At SIMNA, Levesque reported to Jamie Dorrien-Smith ("Dorrien-Smith"), then-CEO of SIMNA, from 2008 to 2012, and then to Karl Dasher ("Dasher"), a resident of New York and Georgia, in 2013, after Dasher became the new CEO.
From 2009 to 2012, Levesque received an annual management bonus ranging from $ 100,000 to $ 350,000. Those management bonuses were consistent with the oral representations made by Dorrien-Smith. That agreement was presumably memorialized in an internal memorandum which has not yet been produced.
In 2013, SIMNA implemented a new incentive compensation plan ("the 2013 Plan"). Under the 2013 Plan, employees qualified for two kinds of incentive-based compensation schemes: quantitative and qualitative. The quantitative based compensation
Under that compensation scheme, SIMNA also had the discretion to defer the team quantitative and qualitative compensations into its Equity Compensation Plan ("the ECP"). As part of the ECP, employees were given either an amount of shares in the parent company, Schroders plc ("a share award") and/or units in a range of investment products for Schroders plc ("a fund award") that was equal to the value of their earned incentive-based compensation that was deferred.
In February 2014, Dasher allegedly told Levesque that he would not be receiving his customary management bonus for work performed in 2013. Dasher allegedly promised, instead, that Levesque would continue to receive a total compensation package of $ 1.4 million, even if Levesque's commission sales were lower than his 2013 numbers. Shortly thereafter, Levesque began reporting directly to Marc Mayer ("Mayer") instead of Dasher. Mayer informed Levesque that he was no longer needed as an Institutional Sales manager but reiterated Dasher's earlier promise of $ 1.4 million in total compensation. Mayer refused to put that agreement in writing and Levesque alleges that he was not compensated as promised for work performed in 2013.
In 2015, Mayer, unbeknownst to Levesque, contacted Allan Conway, the head of Emerging Markets, to discuss transferring Levesque to the Emerging Products division. In 2016, Levesque agreed to the transfer with the understanding that 1) his targeted annual compensation would be between $ 750,000 and $ 1 million and 2) he would be entitled to the quantitative commissions he had already earned for the three-year commission cycle within the Institutional Sales division. In June, 2016, the parties memorialized the terms of Levesque's compensation ("the 2016 Internal Memorandum").

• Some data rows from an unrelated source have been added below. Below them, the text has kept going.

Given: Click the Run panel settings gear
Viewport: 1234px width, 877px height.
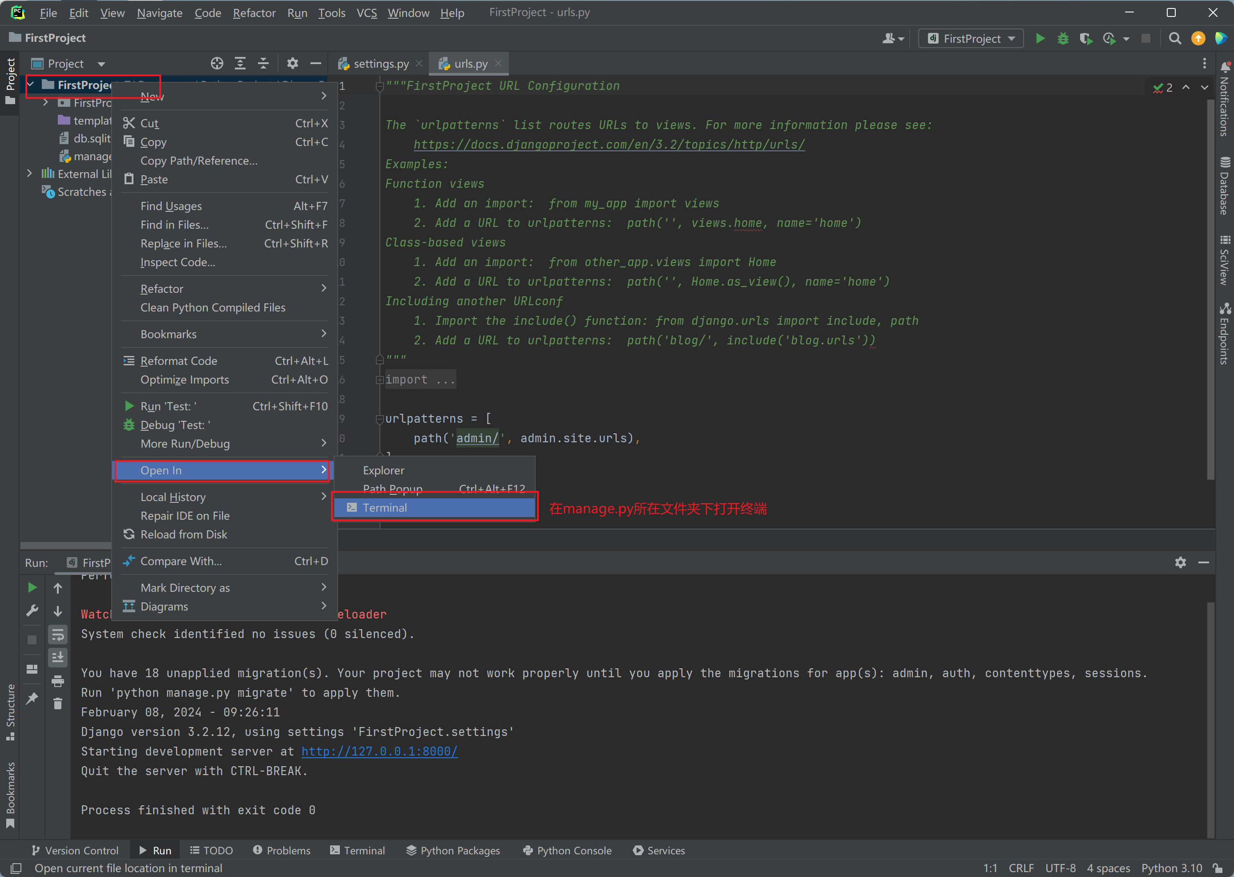Looking at the screenshot, I should tap(1181, 562).
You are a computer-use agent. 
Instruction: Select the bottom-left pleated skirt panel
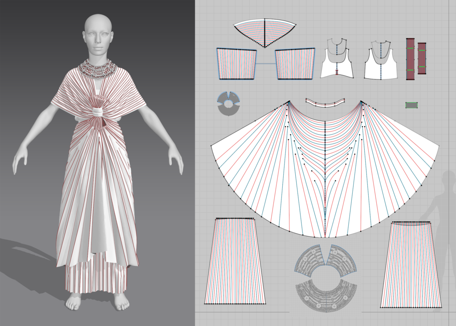pyautogui.click(x=235, y=263)
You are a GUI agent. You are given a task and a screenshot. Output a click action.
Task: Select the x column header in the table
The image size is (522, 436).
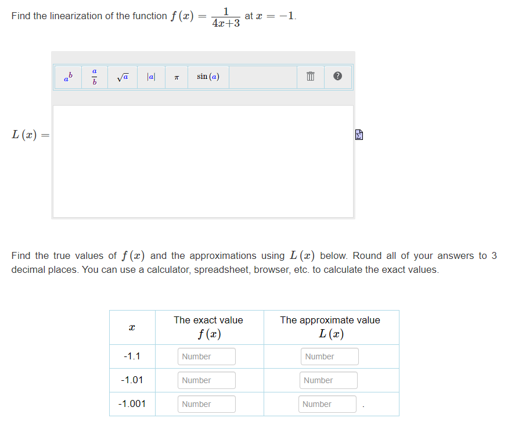point(132,327)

Following his transfer, Levesque avers that SIMNA breached its contractual obligations by failing to pay him: 1) a $ 250,000 management bonus for 2013, 2) a $ 300,000 qualitative bonus for 2013, 3) a $ 367,000 quantitative incentive compensation for work performed in 2016, 4) a $ 500,000 qualitative incentive compensation for work performed in 2016, and 5) a $ 732,000 quantitative incentive compensation to which he would have been entitled had he not been terminated in 2017.

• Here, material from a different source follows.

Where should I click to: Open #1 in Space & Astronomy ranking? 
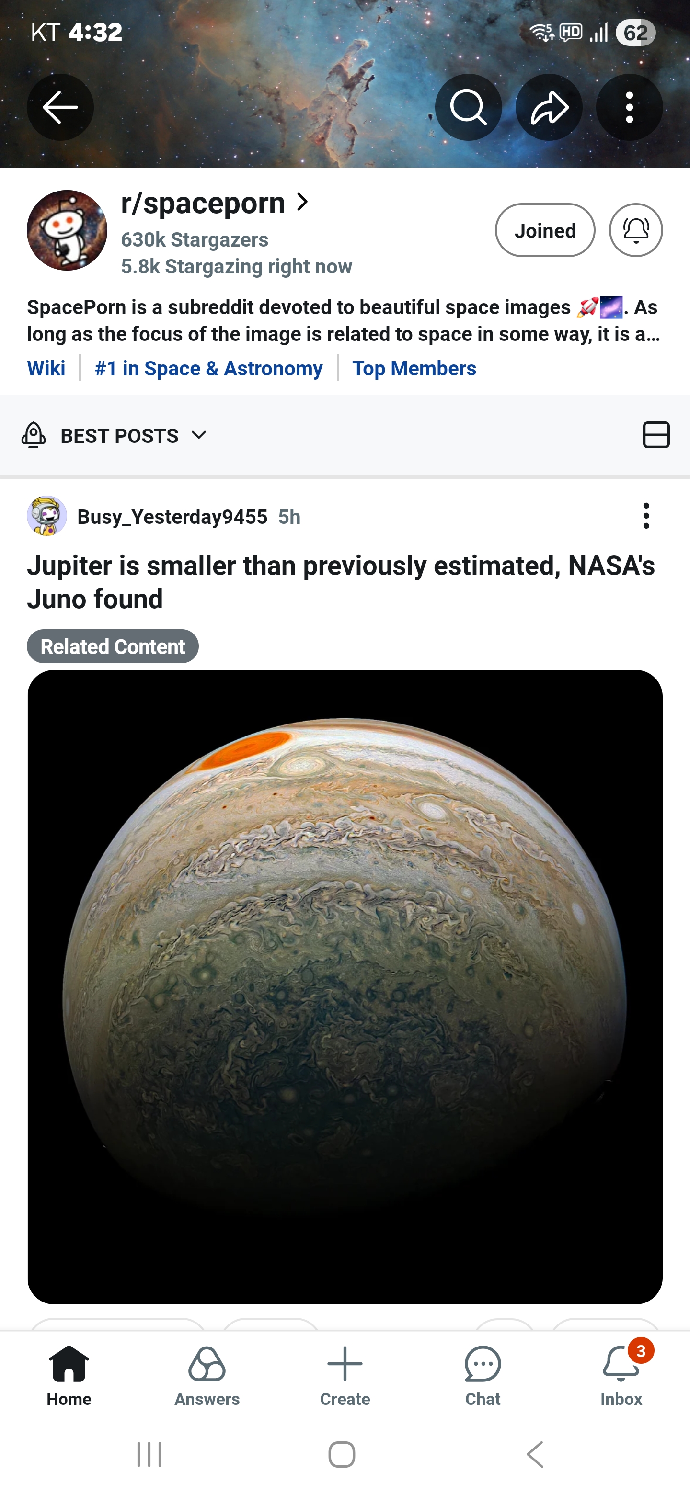[208, 368]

Levesque discussed his compensation complaints with several managers and in 2017, Dasher informed him that his Emerging Markets compensation was intended to replace his quantitative compensation previously earned while in Institutional Sales. Levesque then contacted Human Resources but was told to handle the issue directly with Dasher. Shortly thereafter, Levesque was terminated on the basis that his position had been upgraded and moved to the London office. Levesque, who is a British national, was not offered the position and was told to tell his co-workers that he intended to retire.
II. Legal Analysis
A. Personal Jurisdiction over Dasher
On a motion to dismiss for lack of personal jurisdiction, the plaintiff bears the burden of satisfying the Massachusetts long-arm statute and the Due Process
1. Massachusetts Long Arm Statute
Jurisdiction over the individual officers of a corporation under the Massachusetts long arm statute may not be based on jurisdiction over the corporation. Johnson Creative Arts, Inc. v. Wool Masters, Inc.,
Levesque has demonstrated that Dasher, as SIMNA's CEO, has attempted to participate in the Commonwealth's economic life as a "primary participant" in corporate activities. Cossart,
2. Due Process Clause
Specific jurisdiction over a defendant exists if a plaintiff demonstrates a nexus between his claims and the defendant's forum-based activities. In determining whether the requisite nexus is satisfied, the Court evaluates 1) relatedness, 2) purposeful availment and 3) reasonableness. Cossart,
Dasher's actions seem to be the catalyst for this action because he allegedly 1) made oral promises to plaintiff regarding his compensation and 2) retaliated against plaintiff for complaining about his compensation. Thus, relatedness is satisfied. See Harlow v. Children's Hosp.,
Moreover, Dasher, as plaintiff's supervisor, 1) knew and approved of plaintiff's Massachusetts-generated business, 2) presumably discussed that business with Levesque, 3) negotiated his compensation with respect to Massachusetts-related business and 4) knew of plaintiff's complaints regarding his unpaid compensation. Because Dasher had repeated contacts with the Commonwealth, it was reasonably foreseeable that he would be subject to the forum state's jurisdiction.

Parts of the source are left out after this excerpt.